“In Morocco, my friend, nothing has fixed price…”
Time after time, this was the sentence repeated endlessly in the souk by every stall owner, street vendor, henna artist or anyone ready to make a buck off an unknowing tourist. Playing the I-don’t-speak-your-language card will not work as they will repeat it in French, Spanish and any other language they have hidden in their arsenal of salesmanship.
Now, I warn you, souks are not for the faint of heart or for those who part easily with their money. These guys are masters at making you buy things you don’t need but realise you can’t live without after a couple of minutes with them. I’ve had the great pleasure of visiting quite a few souks in the Emirates, Oman, Syria, Libya and Turkey, but only Marrakesh’s souks compare to Istanbul’s in terms of sheer persistence with sales.
On a side note, a university professor once told me that the first time you go to Kapalıçarşı (Istanbul’s Grand Bazaar) you should do so without any money as they will find a way for you to part with it.
I can safely say the same with Marrakesh, if you are a slightly weak person when it comes to the how-can-I-feed-my-children-if-accept-your-price negotiations and usually end up settling for the price they tell me. Fortunately I had Raquel, who from hence forth will take on all negotiation responsibilities in our relationship!
Raquel was so good at negotiating with the salesmen that all of them would ask her “You Berber?” (Apparently Berbers don’t like parting with their hard earned money easily). However, Raquel was phenomenal. They would start by addressing me, but then soon realised that Raquel was the negotiator in the relationship and would deal directly with her and occasionally throw a hopeful glance at me in the hope that I would interject and accept their price.
After one particular tough negotiation over a Moroccan teapot, the salesman looked at me and told me in Spanish “Amigo, mucha suerte! Su mujer es Berber!” with translation being “My friend, good luck! You´re wife is Berber” while showing a clenched fist (indicating being tight with money). I like his assumption of “Good luck dude as this one won’t let you spend any money!!!”.
So for those of you who want some tips on negotiating in Marrakesh, I give you a typical exchange between Raquel and salesman (keep in mind most of these negotiations were in Spanish):
Raquel : How much is this?
Salesman : 200 Dirham.
Raquel : What?! No that’s too much! (Include a look pure shock and shake head)
Salesman : Okay.
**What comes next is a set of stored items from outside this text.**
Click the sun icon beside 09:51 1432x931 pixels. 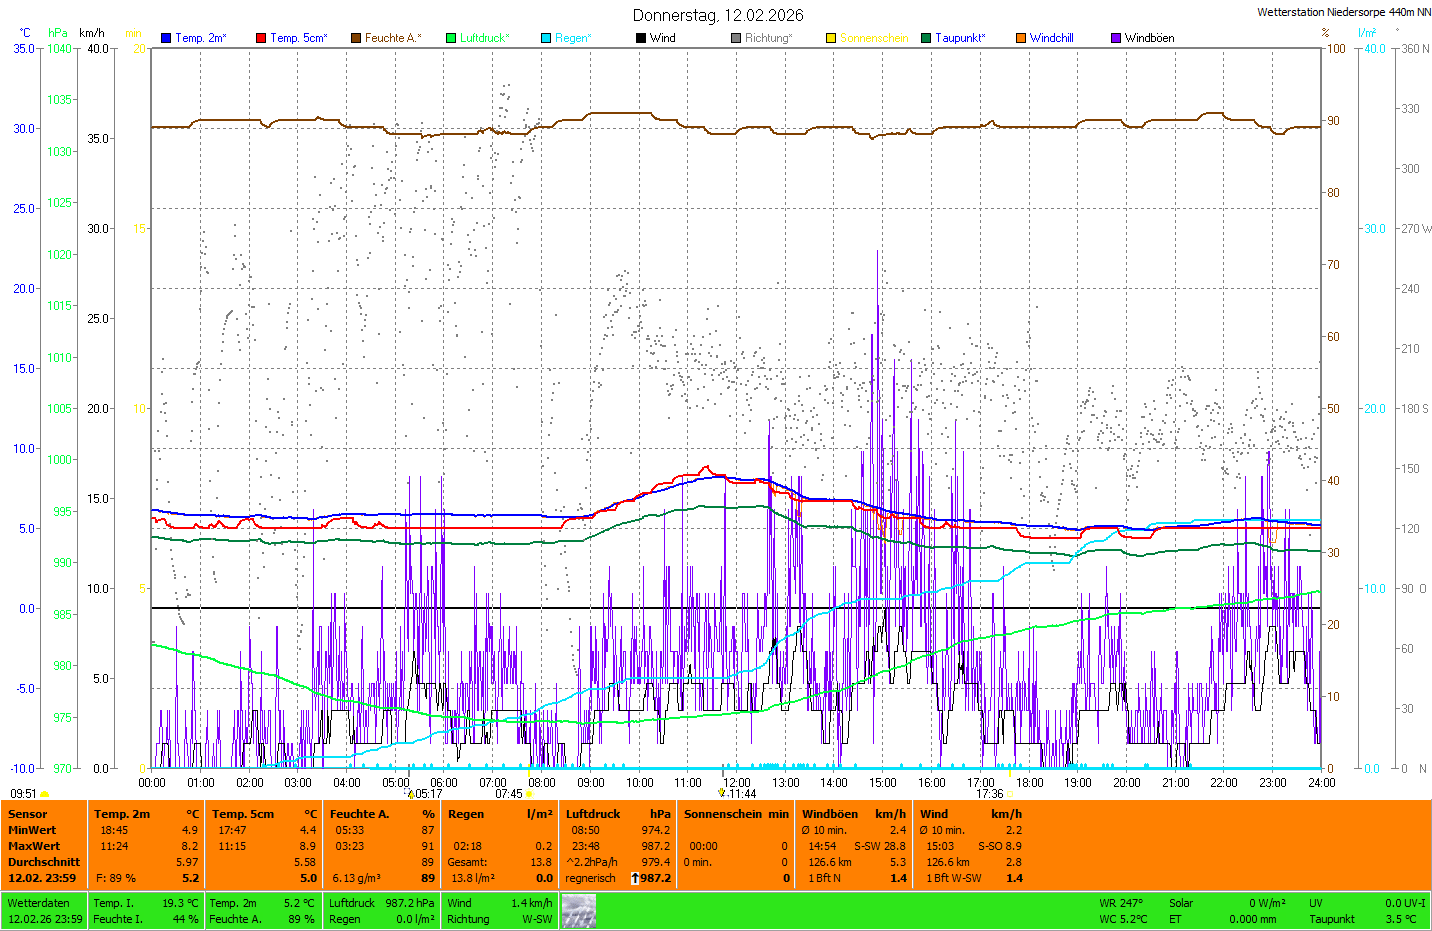click(45, 794)
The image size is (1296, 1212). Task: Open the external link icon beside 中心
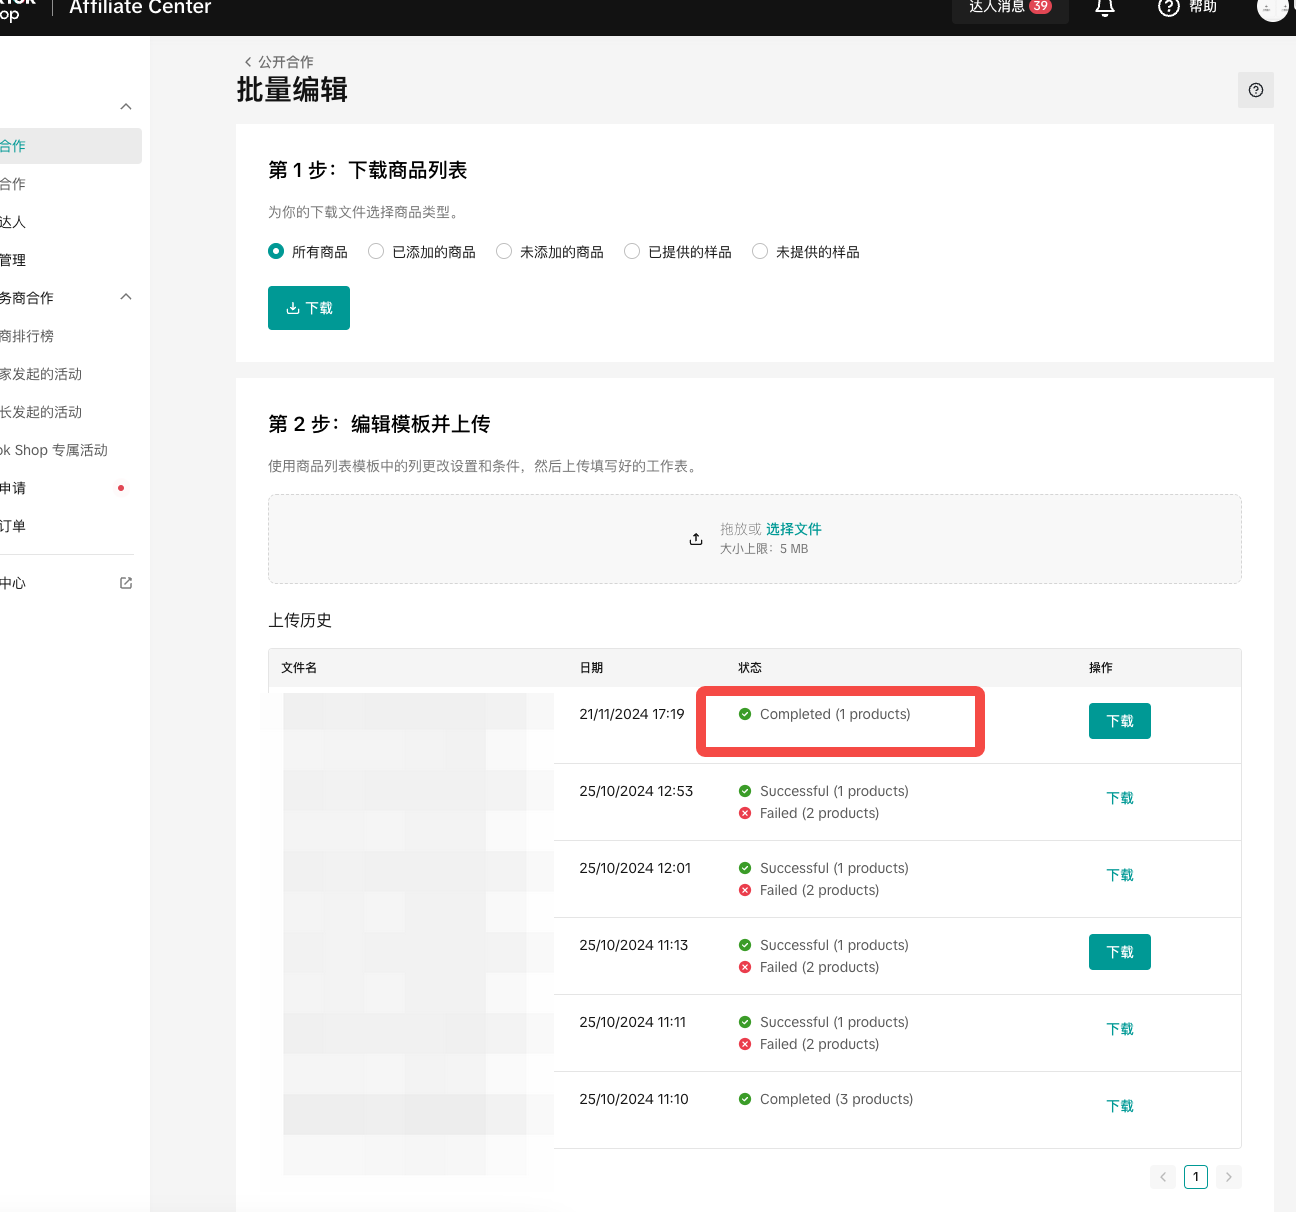tap(126, 583)
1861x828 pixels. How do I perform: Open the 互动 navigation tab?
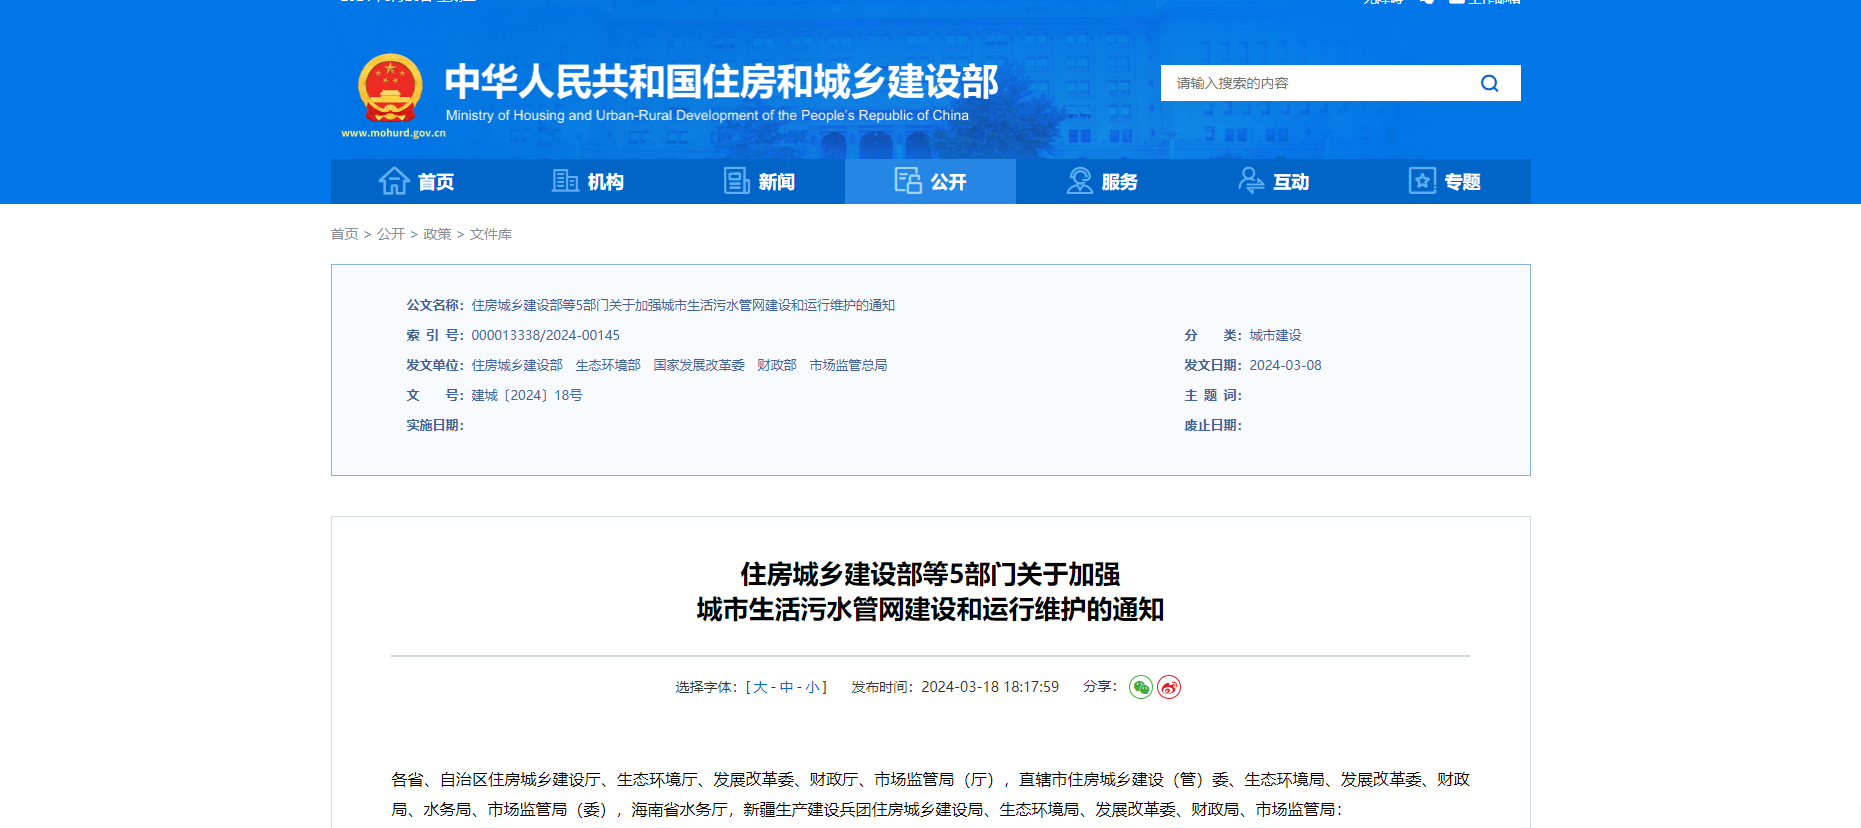pos(1273,181)
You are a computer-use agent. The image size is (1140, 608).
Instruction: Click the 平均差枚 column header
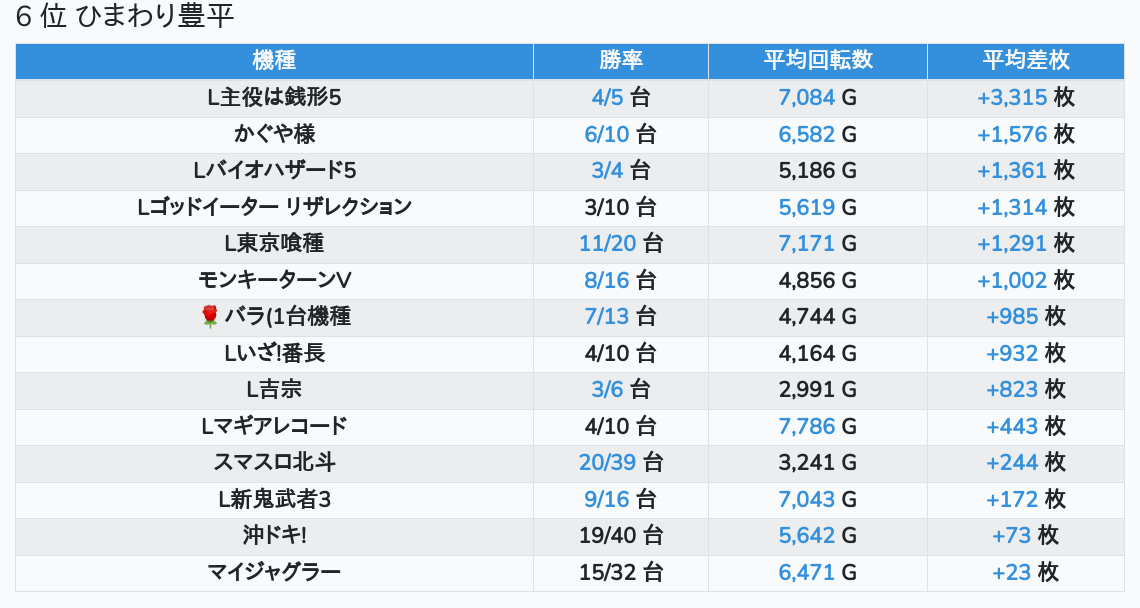click(x=1025, y=60)

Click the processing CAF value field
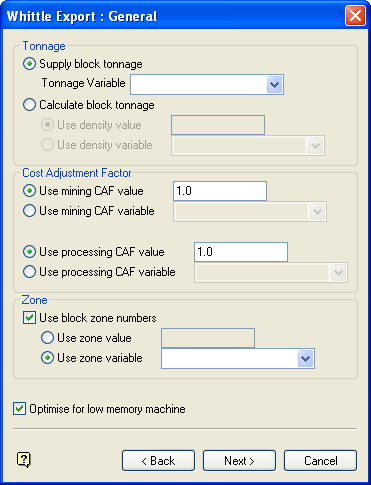point(241,252)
How much do you want to pay for this?
Raquel : 70 Dirham. That’s my only offer!
Salesman : 70 Dirham? How am I supposed to live with this offer?!?! (Included look of indignation)
Raquel : 70 Dirham. That’s my final offer!
Salesman : Okay, Okay… 70 is too low and 200 is too high… I give you for 140!
Raquel : No! That’s too much! I’ll give you 80!
Salesman : Madam… come on… You’re killing me! 120 is my last offer!
Raquel : No. I’ll give you 90 and that’s my final offer!
Salesman : 110?
Raquel : Okay. Thank you, I’ll look somewhere else! (Pretend to leave store)
Salesman : Madam Madam! Wait, how about 100?
Raquel : No. (Head toward the ’door’)
Salesman : You’re Berber, no? Okay! 95 and it’s settled!
Raquel : Deal.
Salesman : (looks at me) Good luck mister!
This worked every time and the few times the salesman didn’t budge, we simply left and went to another stall where we got it for the price we asked for. In one stall, Raquel even got a ‘free’ gift from the salesman (which I’m sure was covered by our purchase).
There was one thing that surprised me about the souks in Marrakesh: the age of some of the sellers. Some were only about eleven or twelve years old and already spoke Spanish, French and English and negotiated like adults.
The best thing about the souks? I never once felt really forced to buy anything. I say this because many of the reviews I read created this image and place where if you didn’t buy anything you would be stoned or something of the like.